| TASK PROMPT |
What you return must be every line from the beginning of the data through the line holding "Task: Click the AWS logo home icon", unchanged.

(Collected data)
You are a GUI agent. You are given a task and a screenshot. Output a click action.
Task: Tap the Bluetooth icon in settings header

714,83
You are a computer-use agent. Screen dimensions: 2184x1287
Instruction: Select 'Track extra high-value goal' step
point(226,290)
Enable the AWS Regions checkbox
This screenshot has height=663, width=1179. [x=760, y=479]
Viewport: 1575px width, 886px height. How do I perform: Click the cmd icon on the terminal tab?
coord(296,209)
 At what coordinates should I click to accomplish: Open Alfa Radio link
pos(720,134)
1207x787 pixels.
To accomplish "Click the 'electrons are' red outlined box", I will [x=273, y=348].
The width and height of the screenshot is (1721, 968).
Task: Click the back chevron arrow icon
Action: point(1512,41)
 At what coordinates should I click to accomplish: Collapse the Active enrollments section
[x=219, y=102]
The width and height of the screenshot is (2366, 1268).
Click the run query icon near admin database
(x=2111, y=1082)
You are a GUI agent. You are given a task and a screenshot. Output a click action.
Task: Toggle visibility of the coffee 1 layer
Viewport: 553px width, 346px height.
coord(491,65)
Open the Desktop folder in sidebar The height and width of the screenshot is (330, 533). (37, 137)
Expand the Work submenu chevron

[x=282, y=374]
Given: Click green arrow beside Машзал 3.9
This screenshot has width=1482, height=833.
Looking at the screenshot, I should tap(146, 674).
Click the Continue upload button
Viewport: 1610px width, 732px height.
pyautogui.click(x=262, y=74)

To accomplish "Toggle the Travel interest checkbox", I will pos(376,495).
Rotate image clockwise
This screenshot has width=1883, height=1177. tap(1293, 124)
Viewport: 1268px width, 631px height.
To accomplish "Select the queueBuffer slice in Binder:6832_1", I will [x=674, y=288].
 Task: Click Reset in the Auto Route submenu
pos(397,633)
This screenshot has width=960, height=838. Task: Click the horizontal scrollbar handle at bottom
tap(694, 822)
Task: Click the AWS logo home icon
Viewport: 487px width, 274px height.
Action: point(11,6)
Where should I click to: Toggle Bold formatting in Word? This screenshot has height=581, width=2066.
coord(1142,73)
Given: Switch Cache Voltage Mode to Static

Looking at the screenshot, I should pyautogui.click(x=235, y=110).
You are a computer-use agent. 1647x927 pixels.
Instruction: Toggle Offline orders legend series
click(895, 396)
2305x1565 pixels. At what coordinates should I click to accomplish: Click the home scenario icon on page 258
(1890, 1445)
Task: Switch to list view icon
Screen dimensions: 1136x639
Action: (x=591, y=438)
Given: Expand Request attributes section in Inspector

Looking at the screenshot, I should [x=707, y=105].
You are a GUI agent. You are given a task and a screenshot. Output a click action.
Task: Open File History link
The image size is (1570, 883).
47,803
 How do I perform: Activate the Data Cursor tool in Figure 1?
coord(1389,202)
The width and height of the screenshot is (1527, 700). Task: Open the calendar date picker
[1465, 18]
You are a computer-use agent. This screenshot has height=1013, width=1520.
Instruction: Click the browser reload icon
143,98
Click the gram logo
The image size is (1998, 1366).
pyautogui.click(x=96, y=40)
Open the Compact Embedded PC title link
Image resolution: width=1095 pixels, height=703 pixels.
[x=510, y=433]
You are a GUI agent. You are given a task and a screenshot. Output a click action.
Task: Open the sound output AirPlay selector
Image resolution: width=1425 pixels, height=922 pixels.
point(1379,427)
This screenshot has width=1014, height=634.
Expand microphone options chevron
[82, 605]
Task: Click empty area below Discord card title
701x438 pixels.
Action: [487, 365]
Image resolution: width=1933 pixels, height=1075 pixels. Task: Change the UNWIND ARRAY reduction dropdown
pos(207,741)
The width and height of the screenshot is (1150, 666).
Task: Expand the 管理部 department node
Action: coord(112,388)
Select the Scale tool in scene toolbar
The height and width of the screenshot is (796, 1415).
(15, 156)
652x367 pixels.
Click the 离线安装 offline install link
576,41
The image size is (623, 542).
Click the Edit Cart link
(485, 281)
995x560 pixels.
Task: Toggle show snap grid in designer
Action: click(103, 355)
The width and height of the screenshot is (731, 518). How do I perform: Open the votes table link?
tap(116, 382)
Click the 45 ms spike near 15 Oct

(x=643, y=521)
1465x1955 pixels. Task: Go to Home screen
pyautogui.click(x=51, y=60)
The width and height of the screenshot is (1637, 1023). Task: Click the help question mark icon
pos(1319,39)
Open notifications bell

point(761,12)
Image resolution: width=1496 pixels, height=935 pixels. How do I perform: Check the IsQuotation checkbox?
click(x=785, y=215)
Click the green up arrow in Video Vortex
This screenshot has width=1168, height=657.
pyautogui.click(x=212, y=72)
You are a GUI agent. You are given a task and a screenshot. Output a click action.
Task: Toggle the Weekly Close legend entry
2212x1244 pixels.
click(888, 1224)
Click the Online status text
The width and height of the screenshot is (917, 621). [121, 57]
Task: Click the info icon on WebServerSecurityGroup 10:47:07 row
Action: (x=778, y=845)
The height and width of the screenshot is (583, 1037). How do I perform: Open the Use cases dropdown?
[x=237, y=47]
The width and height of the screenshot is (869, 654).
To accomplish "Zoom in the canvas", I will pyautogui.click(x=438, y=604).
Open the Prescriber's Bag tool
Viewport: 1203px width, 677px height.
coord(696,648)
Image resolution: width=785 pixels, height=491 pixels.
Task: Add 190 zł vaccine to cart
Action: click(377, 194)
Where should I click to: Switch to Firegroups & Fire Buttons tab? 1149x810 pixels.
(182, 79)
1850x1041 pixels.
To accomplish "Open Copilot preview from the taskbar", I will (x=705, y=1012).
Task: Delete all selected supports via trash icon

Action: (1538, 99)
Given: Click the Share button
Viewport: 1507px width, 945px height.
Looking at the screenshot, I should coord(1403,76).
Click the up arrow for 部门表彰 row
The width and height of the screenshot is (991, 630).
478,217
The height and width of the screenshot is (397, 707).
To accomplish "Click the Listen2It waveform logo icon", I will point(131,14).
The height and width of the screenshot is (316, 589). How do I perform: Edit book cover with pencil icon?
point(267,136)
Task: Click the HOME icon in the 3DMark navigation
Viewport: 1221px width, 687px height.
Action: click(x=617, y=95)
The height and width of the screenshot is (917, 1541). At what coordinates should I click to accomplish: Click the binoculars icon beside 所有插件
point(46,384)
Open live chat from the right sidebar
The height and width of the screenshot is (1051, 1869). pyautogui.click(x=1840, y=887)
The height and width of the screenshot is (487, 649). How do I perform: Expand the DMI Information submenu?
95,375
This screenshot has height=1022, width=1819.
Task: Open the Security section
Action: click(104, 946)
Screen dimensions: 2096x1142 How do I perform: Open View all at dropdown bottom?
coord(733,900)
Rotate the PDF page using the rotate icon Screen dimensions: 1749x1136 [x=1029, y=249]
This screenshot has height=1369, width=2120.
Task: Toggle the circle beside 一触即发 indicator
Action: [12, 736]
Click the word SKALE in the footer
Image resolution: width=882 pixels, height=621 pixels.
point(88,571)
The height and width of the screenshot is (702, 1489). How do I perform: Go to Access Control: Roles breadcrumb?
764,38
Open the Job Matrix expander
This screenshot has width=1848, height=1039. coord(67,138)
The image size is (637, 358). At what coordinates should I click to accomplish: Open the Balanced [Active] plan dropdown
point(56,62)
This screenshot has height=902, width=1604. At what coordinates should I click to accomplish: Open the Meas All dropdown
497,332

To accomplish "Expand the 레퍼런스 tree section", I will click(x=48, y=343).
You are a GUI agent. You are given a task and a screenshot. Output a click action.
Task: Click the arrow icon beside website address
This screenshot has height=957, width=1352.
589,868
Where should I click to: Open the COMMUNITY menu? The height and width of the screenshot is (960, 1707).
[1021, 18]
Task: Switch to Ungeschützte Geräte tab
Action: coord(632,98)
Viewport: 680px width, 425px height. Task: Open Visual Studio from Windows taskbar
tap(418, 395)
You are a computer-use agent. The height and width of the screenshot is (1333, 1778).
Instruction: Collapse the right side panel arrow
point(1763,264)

| WRITTEN ANSWER |
You are a GUI agent. You are given a task and a screenshot. Output a click action.
Task: Tap the Bluetooth icon in settings header

714,83
You are a computer-use agent. Screen dimensions: 2184x1287
Instruction: Select 'Track extra high-value goal' step
point(226,290)
Enable the AWS Regions checkbox
This screenshot has height=663, width=1179. [x=760, y=479]
Viewport: 1575px width, 886px height. How do I perform: Click the cmd icon on the terminal tab?
coord(296,209)
 At what coordinates should I click to accomplish: Open Alfa Radio link
pos(720,134)
1207x787 pixels.
To accomplish "Click the 'electrons are' red outlined box", I will [x=273, y=348].
The width and height of the screenshot is (1721, 968).
Task: Click the back chevron arrow icon
Action: point(1512,41)
 At what coordinates should I click to accomplish: Collapse the Active enrollments section
[x=219, y=102]
The width and height of the screenshot is (2366, 1268).
Click the run query icon near admin database
(x=2111, y=1082)
You are a GUI agent. You are given a task and a screenshot. Output a click action.
Task: Toggle visibility of the coffee 1 layer
Viewport: 553px width, 346px height.
coord(491,65)
Open the Desktop folder in sidebar The height and width of the screenshot is (330, 533). (37, 137)
Expand the Work submenu chevron

[x=282, y=374]
Given: Click green arrow beside Машзал 3.9
This screenshot has width=1482, height=833.
Looking at the screenshot, I should tap(146, 674).
Click the Continue upload button
Viewport: 1610px width, 732px height.
pyautogui.click(x=262, y=74)

To accomplish "Toggle the Travel interest checkbox", I will pos(376,495).
Rotate image clockwise
This screenshot has width=1883, height=1177. tap(1293, 124)
Viewport: 1268px width, 631px height.
To accomplish "Select the queueBuffer slice in Binder:6832_1", I will [x=674, y=288].
 Task: Click Reset in the Auto Route submenu
pos(397,633)
This screenshot has width=960, height=838. Task: Click the horizontal scrollbar handle at bottom
tap(694, 822)
Task: Click the AWS logo home icon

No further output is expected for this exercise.